# AIM OF THE EXERCISE:
Print the line that contains "Social Media (70, 592)" and every line that follows it in the data below, ending with the final line; include nothing else.

### DATASET ENTRIES

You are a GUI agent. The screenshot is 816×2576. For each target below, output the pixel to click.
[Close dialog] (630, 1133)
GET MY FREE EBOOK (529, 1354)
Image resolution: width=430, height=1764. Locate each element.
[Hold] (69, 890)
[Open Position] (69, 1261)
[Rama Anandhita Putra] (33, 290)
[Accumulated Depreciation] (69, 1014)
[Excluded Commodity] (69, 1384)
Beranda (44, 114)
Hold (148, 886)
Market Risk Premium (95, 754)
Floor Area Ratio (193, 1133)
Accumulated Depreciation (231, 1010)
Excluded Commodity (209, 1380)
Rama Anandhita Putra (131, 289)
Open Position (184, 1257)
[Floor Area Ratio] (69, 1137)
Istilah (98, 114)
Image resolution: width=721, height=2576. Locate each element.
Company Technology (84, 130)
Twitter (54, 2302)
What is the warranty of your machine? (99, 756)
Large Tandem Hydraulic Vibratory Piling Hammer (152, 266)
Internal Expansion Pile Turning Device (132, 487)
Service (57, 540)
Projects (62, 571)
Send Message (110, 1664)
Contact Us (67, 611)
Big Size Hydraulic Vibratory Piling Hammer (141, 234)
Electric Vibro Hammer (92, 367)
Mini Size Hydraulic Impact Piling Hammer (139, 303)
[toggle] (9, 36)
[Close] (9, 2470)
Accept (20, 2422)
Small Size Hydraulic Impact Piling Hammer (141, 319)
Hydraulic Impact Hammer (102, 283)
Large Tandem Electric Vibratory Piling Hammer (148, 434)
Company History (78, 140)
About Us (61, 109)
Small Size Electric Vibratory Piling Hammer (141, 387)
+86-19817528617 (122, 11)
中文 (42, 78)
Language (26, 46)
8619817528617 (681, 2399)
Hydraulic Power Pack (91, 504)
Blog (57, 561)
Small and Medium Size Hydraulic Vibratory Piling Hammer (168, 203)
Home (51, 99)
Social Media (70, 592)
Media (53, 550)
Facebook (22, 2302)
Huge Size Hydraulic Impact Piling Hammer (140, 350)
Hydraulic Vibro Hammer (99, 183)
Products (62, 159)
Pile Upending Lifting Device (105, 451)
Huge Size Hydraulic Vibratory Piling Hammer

######

# EXPECTED ANSWER:
Social Media (70, 592)
Media (53, 550)
Facebook (22, 2302)
Huge Size Hydraulic Impact Piling Hammer (140, 350)
Hydraulic Vibro Hammer (99, 183)
Products (62, 159)
Pile Upending Lifting Device (105, 451)
Huge Size Hydraulic Vibratory Piling Hammer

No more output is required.